13 JULI 2018
KOREA SELATAN
Keadilan Akhirnya Ditegakkan oleh Mahkamah Konstitusi Korea Selatan bagi Orang-Orang yang Menolak Dinas Militer atas Dasar Hati Nurani
Selama kira-kira 65 tahun, para pemuda Kristen di Korea Selatan dihantui hukuman penjara karena menolak dinas militer atas dasar hati nurani. Pada Kamis, 28 Juni 2018, putusan yang bersejarah dari Mahkamah Konstitusi membawa angin segar. Artikel 5, paragraf 1, dari Undang-Undang Dinas Militer Korea (MSA) dinyatakan tidak sah oleh Mahkamah itu karena pemerintah tidak menyediakan dinas sipil pengganti bagi mereka yang menolak dinas militer.

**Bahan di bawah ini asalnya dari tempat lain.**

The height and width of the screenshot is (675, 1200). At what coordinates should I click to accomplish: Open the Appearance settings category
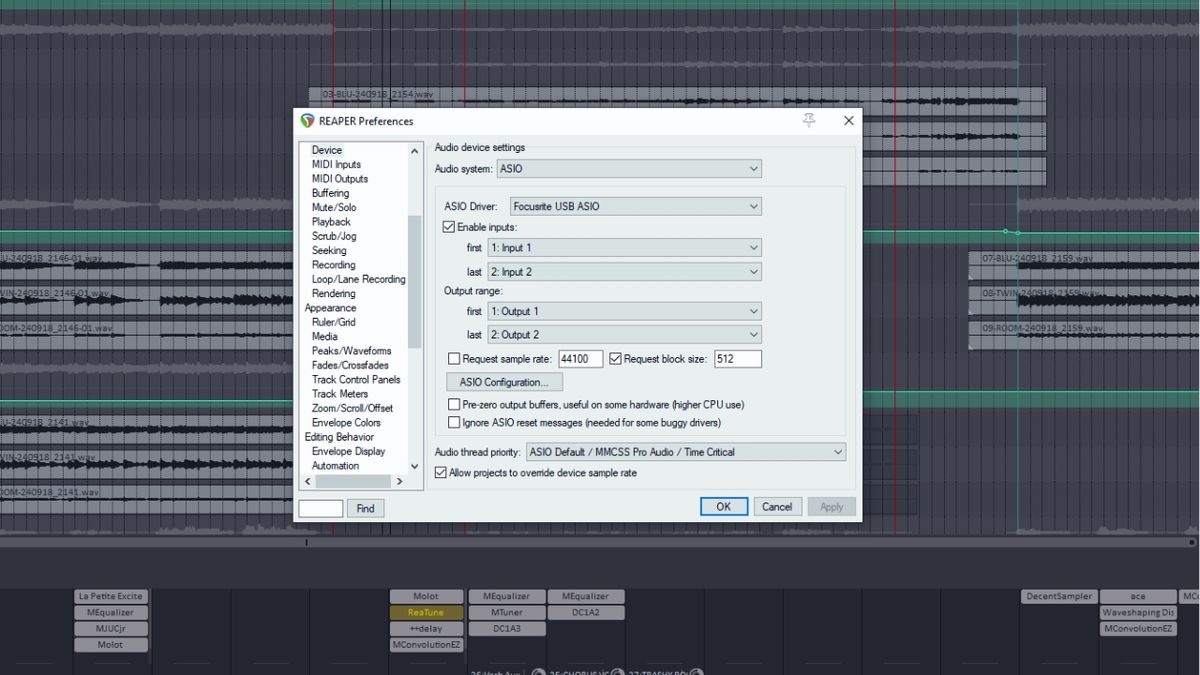pos(328,307)
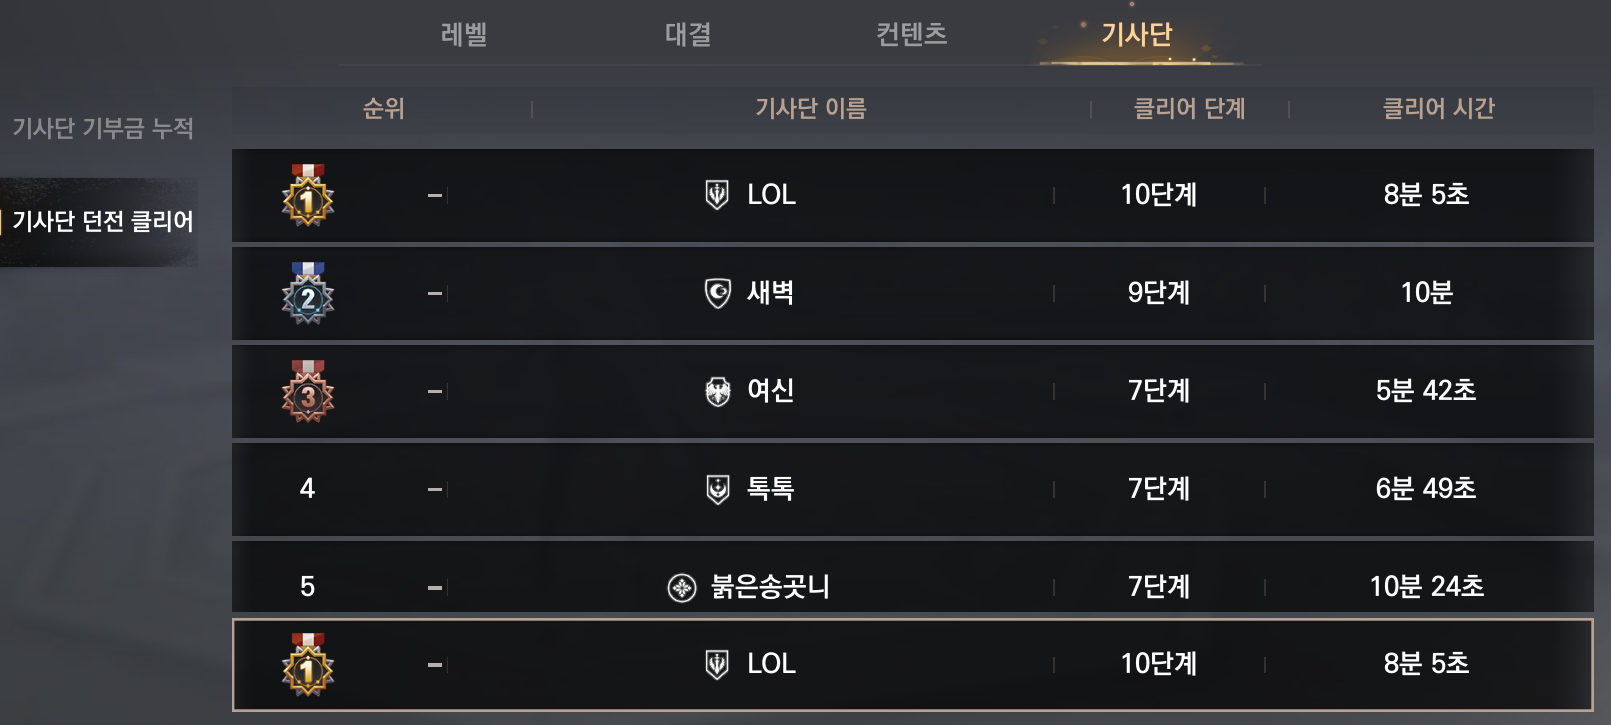Click the 여신 guild emblem icon
This screenshot has height=725, width=1611.
pos(717,391)
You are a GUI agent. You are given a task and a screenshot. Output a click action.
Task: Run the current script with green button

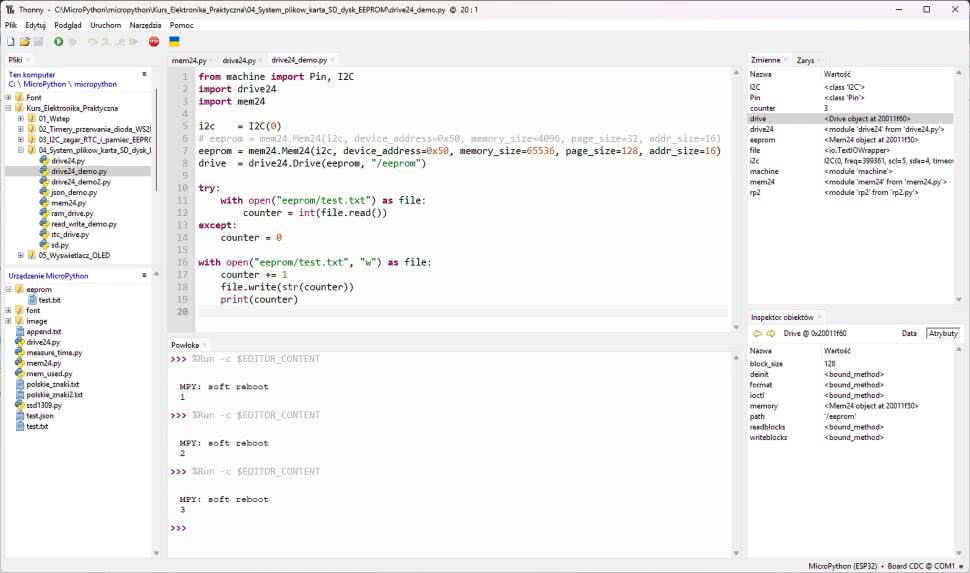click(x=58, y=42)
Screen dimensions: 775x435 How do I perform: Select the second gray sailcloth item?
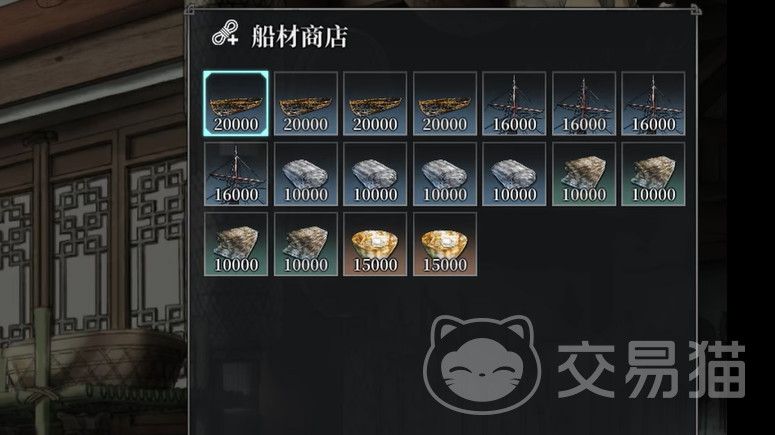coord(375,174)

Majelis yang terdiri dari sembilan hakim, yang dipimpin oleh Hakim Ketua Lee Jin-sung, mengeluarkan putusan 6 banding 3. Dengan adanya putusan ini, praktek hukum di Korea Selatan menjadi lebih sejalan dengan standar hukum internasional yang mengakui hak asasi untuk berpendapat, berkeyakinan, dan membuat keputusan berdasarkan hati nurani.
Selama ini, setiap tahun jumlah yang dipenjarakan karena menolak dinas militer atas dasar hati nurani di Korea Selatan lebih banyak daripada jumlah total yang dipenjarakan dengan alasan yang sama di negeri-negeri lain. Bahkan, pernah ada rata-rata 500 sampai 600 saudara kita yang dipenjarakan setiap tahun. Setelah dibebaskan, mereka dicap sebagai mantan narapidana seumur hidupnya sehingga mereka susah mendapat pekerjaan dan menghadapi berbagai kesulitan lain.
Tapi sejak 2011, beberapa saudara melayangkan keluhan kepada Mahkamah Konstitusi karena undang-undang tidak memberikan dinas sipil pengganti bagi mereka yang menolak dinas militer atas dasar hati nurani, sehingga mereka selalu divonis hukuman penjara. Selain itu, sejak 2012, ada beberapa hakim yang tidak mau menghukum orang-orang yang menolak dinas militer karena keyakinan mereka. Jadi, mereka memutuskan untuk membawa kasus-kasus tersebut ke Mahkamah Konstitusi agar MSA ditinjau ulang.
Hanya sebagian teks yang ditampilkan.